Tuesday, July 31, 2012

Something's fishy at the Christian Science Monitor

Or at least in Jaroslaw Adamowski's reporting on Romney's visit to Warsaw. This quote in particular caught my eye;

Former US President George W. Bush proposed a plan for establishing
an anti-missile defense system in Poland, which Poles welcomed as
additional border security. President Barack Obama has since
abandoned this plan, displeasing many Poles.

Poles welcomed the US missile shield and many of them were displeased when Obama abandoned it. This is someone's opinion masquerading as fact. Not only is it opinion, it's flatly wrong.

In an essay published in 2007 Polish think-tanker Lukasz Kulesa quotes an opinion poll result that showed 55% of Poles against the missile shield and 28% for.
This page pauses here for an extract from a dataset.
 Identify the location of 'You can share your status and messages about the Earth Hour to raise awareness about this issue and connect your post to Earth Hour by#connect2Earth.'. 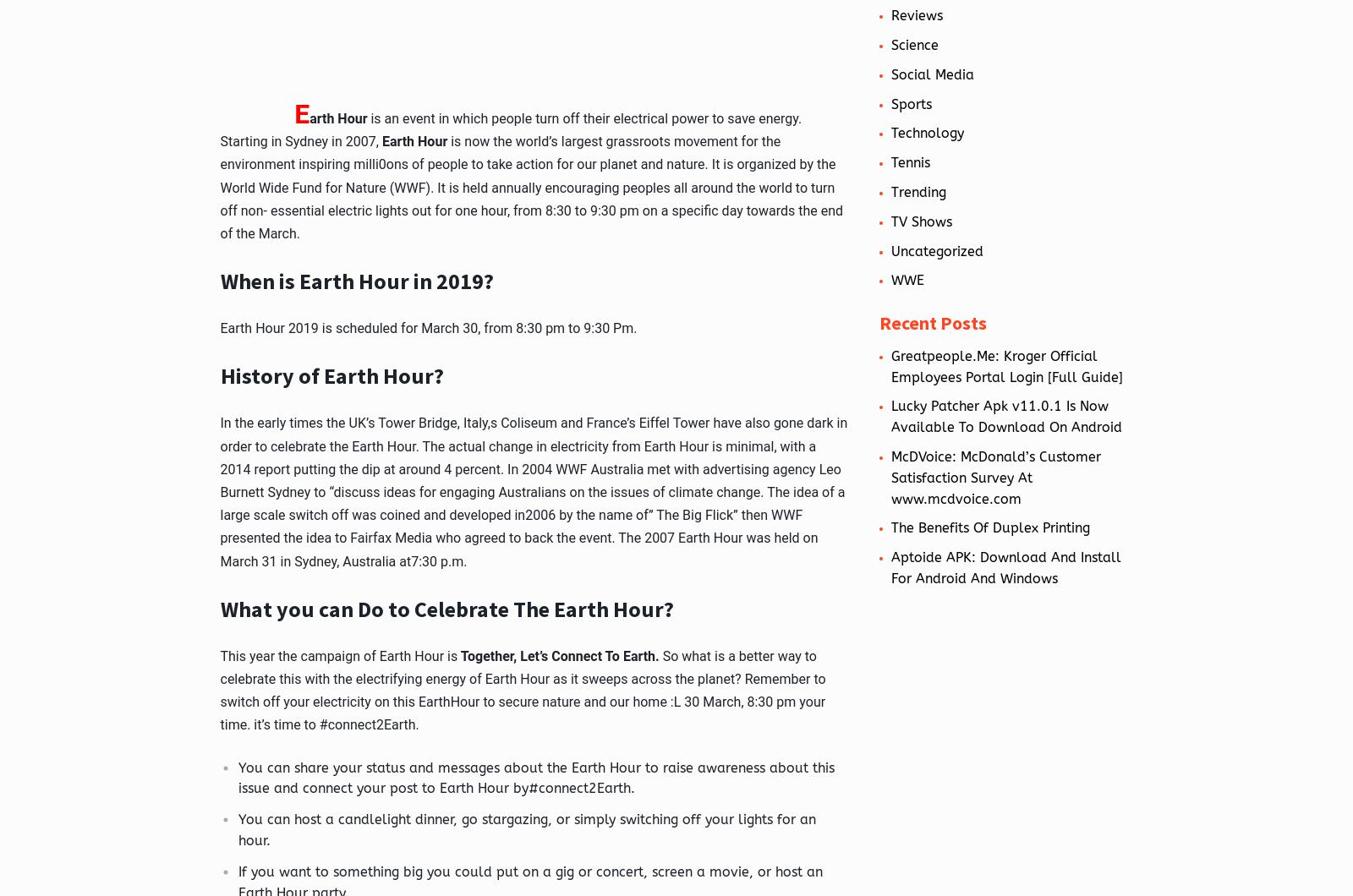
(237, 777).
While Kulesa doesn't name the poll the numbers match one done by Angus Reid early in 2007.  Surveys done later in the summer show the percentage in favor diminishing as those against increase.

So instead of a blanket statement about the enthusiasm with which the Poles embraced the offer of American missiles on their soil ("which Poles welcomed") a truthful telling would have spelled out that while a minority of Poles agreed with the plan, more than twice as many were against it.

Can this kind of mis-representation be accidental? I don't think so. The intent is to promote a world view in which of course everyone would love to have US missiles stationed in their country, because nothing says "we're with the big dog" quite as eloquently.

What Americans find so difficult to comprehend is that the club of those wanting to line up with "the big dog" shrinks constantly.

As for the CSM, it's sad to see the once prestigious title stoop to this kind of shabby non-journalism.